Determinants of long-term highly active antiretroviral treatment efficacy

Abstract

Objectives. Predictors of the efficacy of highly active antiretroviral therapy (HAART) have been investigated in several studies. To increase current knowledge, the study aimed to acquire comprehensive data over an extended observation time, to obtain information on possible performance differences among individual drugs, and to identify factors with influence on the initial response to a HAART regimen and the sustainability of the response. Methods. The data were obtained from a prospective, single University Medical School HIV cohort. Clinical, laboratory, and treatment parameters for 475 patients were collected over 4.5 years. HAART efficacy was determined by analysis of variance and multivariate survival analysis. Results. The overall initial complete response (CR) (< 500 HIV-1 RNA copies/mL) was 76.3%. Use of indinavir [odds ratio (OR) = 2.747, P = 0.0009] and the number of new nucleoside reverse transcriptase inhibitors (NRTIs) (OR = 1.862, P = 0.0017) were positively associated with CR, while initial peripheral blood HIV RNA concentration (OR = 0.383, P<0.0001), use of saquinavir hard gel capsules (OR = 0.531, P= 0.0302), the number of successive HAART regimens (OR = 0.631, P<0.0001), and the number of previously used NRTIs (OR = 0.728, P = 0.0081) were negatively associated with CR. Sustainability of CR was positively correlated with use of indinavir [hazard ratio of relapse (HR) = 0.255, P<0.0001] and haemoglobin levels (HR = 0.873, P = 0.0124), but negatively correlated with initial HIV RNA concentration (HR = 1.273, P = 0.0003) and the number of previously used NRTIs (HR = 1.587, P<0.0001). A higher number of consecutive HAART regimens was associated with a markedly reduced CR, but with only a slightly higher risk of relapse.
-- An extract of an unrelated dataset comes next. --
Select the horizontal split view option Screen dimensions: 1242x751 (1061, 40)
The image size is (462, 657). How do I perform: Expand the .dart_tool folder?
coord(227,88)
Conclusions. The initial response to HAART, as well as long-term efficacy, depends strongly on a few fundamental parameters that can easily be assessed in a clinical setting. There is a need for effective suppression of HIV replication over decades, and these factors should be considered early in treatment planning to identify patients with an unfavourable profile of risk factors for treatment failure.